Keempat, lihat kehidupan keluarganya. Apakah sudah sesuai dengan tuntunan Islam atau tidak. Setidaknya berusaha mewujudkan nilai-nilai Islam. Kehidupan keluarga ini bisa dilihat dari cara mendidik anak, cara berpakaian, serta gaya hidup. Seorang pejuang Islam sejati tak akan hidup bermewah-mewahan, karena ia tahu bahwa itu perilaku setan. Apalagi, ia tahu persis jutaan saudaranya hidup dalam kemiskinan dan nestapa. Jadi kalau ada seseorang yang mengaku pejuang Islam, tetapi bergaya hidup boros, mewah alias borjuis, patut diragukan kesejatiannya.
Kelima, periksa _Track Record_nya (catatan prestasi dan aktivitasnya). Adakah ia seorang yang sejak awal tak pernah putus dari barisan Islam, atau sosok yang ujug-ujug nongol ke permukaan. Kalau ia seorang pendatang baru, teliti dengan seksama apakah ia sudah benar-benar bertaubat dari kesalahan. Caranya, periksa lima kriteria diatas, orang yang benar-benar bertaubat pasi akan berusaha keras meninggalkan segala prilaku buruknya. Bahkan dalam banyak hal, amal dan kesungguhan seorang “Muallaf” jauh lebih ketimbang orang lama.
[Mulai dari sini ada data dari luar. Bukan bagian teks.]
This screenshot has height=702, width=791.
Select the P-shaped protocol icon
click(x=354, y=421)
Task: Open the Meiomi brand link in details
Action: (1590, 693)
Maka, kalau ada pendatang baru, sementara kelakuannya tak berubah dari lagu lama, patut diwaspadai.
Meski belum lengkap, kelima tolak ukur diatas agaknya cukup valid untuk memeriksa apakah seseorang itu pejuang umat atau pedagang umat. Lalu pertanyaannya: Termasuk yang manakah kita? Wallahu a’lam bishshawab.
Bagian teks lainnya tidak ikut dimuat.